▶ **Problem details**
Start with the first line of the records below. Output each line exactly, ending with the one that contains "Cookie Policy (374, 2426)".

[Saved entries]
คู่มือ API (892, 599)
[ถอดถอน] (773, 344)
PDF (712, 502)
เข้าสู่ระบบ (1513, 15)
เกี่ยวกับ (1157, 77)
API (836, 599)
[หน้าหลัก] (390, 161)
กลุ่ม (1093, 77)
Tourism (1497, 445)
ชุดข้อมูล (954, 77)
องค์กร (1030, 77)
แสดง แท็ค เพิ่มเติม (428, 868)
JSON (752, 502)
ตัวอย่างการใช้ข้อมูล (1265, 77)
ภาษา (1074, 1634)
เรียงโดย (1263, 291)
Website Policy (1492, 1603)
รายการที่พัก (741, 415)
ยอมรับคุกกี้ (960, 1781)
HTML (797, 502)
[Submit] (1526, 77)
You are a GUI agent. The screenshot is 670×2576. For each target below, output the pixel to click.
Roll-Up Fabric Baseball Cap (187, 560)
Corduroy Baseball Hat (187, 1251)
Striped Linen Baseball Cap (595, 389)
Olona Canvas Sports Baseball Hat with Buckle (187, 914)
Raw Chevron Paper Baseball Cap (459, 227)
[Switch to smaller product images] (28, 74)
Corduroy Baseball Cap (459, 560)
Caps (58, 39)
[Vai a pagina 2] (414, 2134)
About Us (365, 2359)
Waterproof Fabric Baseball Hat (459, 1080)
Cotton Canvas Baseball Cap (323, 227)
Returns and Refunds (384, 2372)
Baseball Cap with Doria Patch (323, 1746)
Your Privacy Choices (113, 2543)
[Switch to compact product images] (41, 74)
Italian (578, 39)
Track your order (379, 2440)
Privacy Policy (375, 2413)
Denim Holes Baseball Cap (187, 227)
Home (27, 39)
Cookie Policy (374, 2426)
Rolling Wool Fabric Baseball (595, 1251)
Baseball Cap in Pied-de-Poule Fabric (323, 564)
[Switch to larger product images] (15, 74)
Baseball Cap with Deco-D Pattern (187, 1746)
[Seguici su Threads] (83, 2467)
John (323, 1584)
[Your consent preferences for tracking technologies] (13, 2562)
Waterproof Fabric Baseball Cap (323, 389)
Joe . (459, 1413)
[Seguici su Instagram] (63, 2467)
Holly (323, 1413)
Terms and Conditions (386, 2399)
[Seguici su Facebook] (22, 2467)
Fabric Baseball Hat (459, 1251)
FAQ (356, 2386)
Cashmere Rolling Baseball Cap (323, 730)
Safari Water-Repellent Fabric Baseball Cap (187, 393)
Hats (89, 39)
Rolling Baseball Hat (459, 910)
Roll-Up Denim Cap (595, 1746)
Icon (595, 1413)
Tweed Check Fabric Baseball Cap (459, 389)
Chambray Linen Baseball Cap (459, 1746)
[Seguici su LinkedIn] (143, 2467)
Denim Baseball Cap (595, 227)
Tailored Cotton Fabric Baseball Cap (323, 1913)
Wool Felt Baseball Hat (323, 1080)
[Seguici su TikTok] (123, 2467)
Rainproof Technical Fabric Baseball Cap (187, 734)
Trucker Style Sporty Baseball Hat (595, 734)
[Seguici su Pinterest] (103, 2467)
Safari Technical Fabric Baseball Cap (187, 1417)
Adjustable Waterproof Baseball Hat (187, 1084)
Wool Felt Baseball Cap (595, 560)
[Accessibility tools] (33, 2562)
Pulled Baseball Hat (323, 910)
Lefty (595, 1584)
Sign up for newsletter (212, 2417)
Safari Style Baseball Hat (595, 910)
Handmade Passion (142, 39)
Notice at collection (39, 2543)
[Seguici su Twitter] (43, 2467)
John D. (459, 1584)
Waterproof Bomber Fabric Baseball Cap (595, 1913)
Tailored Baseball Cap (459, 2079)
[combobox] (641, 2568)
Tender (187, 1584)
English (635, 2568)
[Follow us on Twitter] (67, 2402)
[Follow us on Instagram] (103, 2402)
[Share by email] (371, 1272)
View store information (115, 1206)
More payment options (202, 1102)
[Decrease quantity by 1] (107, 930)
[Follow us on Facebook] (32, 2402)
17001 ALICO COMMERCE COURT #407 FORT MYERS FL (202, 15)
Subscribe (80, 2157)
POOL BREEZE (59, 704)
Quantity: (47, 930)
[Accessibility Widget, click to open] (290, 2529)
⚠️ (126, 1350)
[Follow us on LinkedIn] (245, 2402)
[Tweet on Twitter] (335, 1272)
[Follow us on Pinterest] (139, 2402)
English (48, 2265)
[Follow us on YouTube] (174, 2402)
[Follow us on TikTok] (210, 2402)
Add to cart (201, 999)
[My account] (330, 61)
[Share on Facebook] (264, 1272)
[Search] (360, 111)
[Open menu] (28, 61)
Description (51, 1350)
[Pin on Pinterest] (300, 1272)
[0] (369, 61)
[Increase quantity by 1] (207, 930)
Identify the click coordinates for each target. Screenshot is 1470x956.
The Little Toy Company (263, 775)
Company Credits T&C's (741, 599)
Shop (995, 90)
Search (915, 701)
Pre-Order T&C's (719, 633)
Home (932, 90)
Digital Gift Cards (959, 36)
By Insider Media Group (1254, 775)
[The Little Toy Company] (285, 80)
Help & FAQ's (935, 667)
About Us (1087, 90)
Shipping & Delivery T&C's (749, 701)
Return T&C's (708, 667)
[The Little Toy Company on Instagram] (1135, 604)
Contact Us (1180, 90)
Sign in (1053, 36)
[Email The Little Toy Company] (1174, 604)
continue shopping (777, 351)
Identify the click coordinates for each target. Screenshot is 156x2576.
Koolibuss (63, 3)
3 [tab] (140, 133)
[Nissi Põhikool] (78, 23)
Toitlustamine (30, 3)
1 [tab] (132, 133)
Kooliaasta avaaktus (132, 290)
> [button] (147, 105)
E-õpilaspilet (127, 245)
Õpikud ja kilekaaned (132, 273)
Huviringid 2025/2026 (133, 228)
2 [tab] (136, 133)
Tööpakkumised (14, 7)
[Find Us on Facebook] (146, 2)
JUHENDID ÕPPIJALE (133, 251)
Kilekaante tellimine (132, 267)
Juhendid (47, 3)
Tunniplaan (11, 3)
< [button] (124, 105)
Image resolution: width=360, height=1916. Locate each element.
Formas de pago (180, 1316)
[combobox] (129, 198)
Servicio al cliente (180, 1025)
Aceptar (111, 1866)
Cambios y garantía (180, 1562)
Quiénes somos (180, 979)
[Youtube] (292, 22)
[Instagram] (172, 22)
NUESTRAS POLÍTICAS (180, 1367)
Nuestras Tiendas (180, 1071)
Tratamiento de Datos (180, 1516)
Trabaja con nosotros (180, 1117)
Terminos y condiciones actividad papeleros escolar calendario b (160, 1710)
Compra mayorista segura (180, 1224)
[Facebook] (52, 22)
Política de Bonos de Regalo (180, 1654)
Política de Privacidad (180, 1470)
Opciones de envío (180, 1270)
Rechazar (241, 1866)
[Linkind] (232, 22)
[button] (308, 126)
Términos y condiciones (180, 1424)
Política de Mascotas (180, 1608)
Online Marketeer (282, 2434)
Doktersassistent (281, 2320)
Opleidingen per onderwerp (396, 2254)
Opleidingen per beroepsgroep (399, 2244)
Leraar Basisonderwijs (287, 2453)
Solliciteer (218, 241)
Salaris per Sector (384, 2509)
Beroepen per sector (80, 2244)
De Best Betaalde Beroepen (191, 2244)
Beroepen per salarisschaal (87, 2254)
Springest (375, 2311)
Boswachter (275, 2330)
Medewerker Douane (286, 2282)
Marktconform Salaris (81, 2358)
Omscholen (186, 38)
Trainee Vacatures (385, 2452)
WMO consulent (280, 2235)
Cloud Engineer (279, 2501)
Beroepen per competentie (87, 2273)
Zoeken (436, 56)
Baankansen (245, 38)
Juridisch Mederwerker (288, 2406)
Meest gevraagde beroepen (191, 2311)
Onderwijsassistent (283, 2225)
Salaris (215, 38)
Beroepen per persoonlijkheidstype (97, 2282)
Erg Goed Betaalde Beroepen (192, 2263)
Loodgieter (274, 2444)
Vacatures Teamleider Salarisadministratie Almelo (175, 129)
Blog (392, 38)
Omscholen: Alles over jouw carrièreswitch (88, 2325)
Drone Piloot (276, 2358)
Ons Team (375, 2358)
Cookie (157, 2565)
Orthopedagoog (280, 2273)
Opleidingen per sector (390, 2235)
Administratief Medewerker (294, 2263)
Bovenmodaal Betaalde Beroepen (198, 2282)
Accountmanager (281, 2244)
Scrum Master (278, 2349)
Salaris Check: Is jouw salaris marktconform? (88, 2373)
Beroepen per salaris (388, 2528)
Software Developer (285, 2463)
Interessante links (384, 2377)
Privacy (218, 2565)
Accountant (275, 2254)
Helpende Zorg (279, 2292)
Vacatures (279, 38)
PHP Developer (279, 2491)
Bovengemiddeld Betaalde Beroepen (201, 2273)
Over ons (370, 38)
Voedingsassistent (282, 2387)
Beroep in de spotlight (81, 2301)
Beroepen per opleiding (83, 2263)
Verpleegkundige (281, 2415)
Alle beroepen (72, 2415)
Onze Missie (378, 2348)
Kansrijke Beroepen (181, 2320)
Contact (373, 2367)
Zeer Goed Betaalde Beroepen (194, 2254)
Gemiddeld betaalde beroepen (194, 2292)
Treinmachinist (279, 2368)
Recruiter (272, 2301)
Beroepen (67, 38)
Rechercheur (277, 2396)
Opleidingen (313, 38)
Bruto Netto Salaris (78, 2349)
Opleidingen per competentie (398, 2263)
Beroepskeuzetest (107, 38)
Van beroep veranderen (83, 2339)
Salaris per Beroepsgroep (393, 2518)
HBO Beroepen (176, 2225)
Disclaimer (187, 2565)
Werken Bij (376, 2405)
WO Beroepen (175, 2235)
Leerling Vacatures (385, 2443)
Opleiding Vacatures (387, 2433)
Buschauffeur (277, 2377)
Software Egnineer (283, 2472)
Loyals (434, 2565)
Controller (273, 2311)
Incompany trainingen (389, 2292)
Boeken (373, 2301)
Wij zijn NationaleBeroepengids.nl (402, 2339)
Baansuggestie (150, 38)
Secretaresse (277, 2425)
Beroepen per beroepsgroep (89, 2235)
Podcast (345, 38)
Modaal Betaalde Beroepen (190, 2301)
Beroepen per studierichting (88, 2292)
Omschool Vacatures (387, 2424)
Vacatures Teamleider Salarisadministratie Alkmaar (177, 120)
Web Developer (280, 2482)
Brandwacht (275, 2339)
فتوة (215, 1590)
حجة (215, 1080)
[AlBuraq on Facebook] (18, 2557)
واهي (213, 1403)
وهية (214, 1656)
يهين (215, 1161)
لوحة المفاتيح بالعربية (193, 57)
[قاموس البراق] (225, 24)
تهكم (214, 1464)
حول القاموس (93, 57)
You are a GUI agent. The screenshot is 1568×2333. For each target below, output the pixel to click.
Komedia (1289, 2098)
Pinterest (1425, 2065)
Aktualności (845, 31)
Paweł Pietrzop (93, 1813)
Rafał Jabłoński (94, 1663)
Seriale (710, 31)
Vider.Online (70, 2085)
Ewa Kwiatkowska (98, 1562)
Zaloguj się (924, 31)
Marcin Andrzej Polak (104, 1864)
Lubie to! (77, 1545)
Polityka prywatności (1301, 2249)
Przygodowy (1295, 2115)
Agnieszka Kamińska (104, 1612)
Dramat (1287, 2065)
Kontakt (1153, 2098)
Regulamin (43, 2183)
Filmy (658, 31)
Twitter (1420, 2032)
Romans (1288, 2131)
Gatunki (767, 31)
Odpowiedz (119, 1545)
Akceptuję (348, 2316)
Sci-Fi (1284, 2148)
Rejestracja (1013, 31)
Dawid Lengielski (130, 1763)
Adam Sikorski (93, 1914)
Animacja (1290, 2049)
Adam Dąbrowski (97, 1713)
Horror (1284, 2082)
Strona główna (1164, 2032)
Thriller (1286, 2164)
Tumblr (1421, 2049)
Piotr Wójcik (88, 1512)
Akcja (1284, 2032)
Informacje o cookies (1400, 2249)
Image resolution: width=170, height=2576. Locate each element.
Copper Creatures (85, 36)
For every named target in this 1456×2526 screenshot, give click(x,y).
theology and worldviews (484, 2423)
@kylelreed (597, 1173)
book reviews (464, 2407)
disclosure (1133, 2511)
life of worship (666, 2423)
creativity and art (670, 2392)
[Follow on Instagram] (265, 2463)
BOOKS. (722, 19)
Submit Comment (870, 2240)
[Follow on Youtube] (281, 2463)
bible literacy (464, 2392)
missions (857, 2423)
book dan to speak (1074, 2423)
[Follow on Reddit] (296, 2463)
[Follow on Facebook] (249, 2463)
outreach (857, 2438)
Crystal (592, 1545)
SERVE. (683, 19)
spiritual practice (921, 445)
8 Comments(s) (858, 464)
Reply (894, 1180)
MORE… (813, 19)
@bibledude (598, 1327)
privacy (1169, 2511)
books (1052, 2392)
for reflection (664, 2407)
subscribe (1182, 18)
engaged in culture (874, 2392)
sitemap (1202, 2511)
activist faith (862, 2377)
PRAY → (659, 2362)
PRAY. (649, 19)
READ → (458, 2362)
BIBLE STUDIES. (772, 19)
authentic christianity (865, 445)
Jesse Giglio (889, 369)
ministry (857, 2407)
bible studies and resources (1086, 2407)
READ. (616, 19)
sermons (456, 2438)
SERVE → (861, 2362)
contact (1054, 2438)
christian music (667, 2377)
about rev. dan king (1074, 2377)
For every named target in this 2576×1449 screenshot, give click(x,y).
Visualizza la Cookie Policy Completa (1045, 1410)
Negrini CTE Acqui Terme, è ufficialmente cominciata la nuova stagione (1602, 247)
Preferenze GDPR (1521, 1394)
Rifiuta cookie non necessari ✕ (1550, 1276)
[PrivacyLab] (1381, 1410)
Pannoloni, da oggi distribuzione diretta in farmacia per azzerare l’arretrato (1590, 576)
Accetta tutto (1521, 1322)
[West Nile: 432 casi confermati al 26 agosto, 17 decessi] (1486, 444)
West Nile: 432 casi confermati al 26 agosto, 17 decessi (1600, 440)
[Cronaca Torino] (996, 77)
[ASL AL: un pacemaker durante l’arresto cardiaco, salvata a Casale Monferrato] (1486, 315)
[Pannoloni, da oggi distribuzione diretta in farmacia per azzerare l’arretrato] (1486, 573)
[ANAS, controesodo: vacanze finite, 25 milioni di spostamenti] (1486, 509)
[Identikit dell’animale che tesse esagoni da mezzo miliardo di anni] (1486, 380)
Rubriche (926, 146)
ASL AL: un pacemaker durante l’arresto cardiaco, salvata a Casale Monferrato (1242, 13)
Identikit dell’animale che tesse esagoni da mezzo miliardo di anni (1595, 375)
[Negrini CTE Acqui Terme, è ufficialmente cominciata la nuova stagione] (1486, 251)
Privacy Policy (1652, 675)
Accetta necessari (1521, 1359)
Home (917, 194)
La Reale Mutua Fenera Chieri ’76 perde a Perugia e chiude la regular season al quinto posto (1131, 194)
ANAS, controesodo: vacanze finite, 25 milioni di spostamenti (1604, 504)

▶ **Solution to the problem**
คู่มือ API (892, 599)
[ถอดถอน] (773, 344)
PDF (712, 502)
เข้าสู่ระบบ (1513, 15)
เกี่ยวกับ (1157, 77)
API (836, 599)
[หน้าหลัก] (390, 161)
กลุ่ม (1093, 77)
Tourism (1497, 445)
ชุดข้อมูล (954, 77)
องค์กร (1030, 77)
แสดง แท็ค เพิ่มเติม (428, 868)
JSON (752, 502)
ตัวอย่างการใช้ข้อมูล (1265, 77)
ภาษา (1074, 1634)
เรียงโดย (1263, 291)
Website Policy (1492, 1603)
รายการที่พัก (741, 415)
ยอมรับคุกกี้ (960, 1781)
HTML (797, 502)
[Submit] (1526, 77)
You are a GUI agent. The screenshot is 670×2576. For each target below, output the pixel to click.
Roll-Up Fabric Baseball Cap (187, 560)
Corduroy Baseball Hat (187, 1251)
Striped Linen Baseball Cap (595, 389)
Olona Canvas Sports Baseball Hat with Buckle (187, 914)
Raw Chevron Paper Baseball Cap (459, 227)
[Switch to smaller product images] (28, 74)
Corduroy Baseball Cap (459, 560)
Caps (58, 39)
[Vai a pagina 2] (414, 2134)
About Us (365, 2359)
Waterproof Fabric Baseball Hat (459, 1080)
Cotton Canvas Baseball Cap (323, 227)
Returns and Refunds (384, 2372)
Baseball Cap with Doria Patch (323, 1746)
Your Privacy Choices (113, 2543)
[Switch to compact product images] (41, 74)
Italian (578, 39)
Track your order (379, 2440)
Privacy Policy (375, 2413)
Denim Holes Baseball Cap (187, 227)
Home (27, 39)
Cookie Policy (374, 2426)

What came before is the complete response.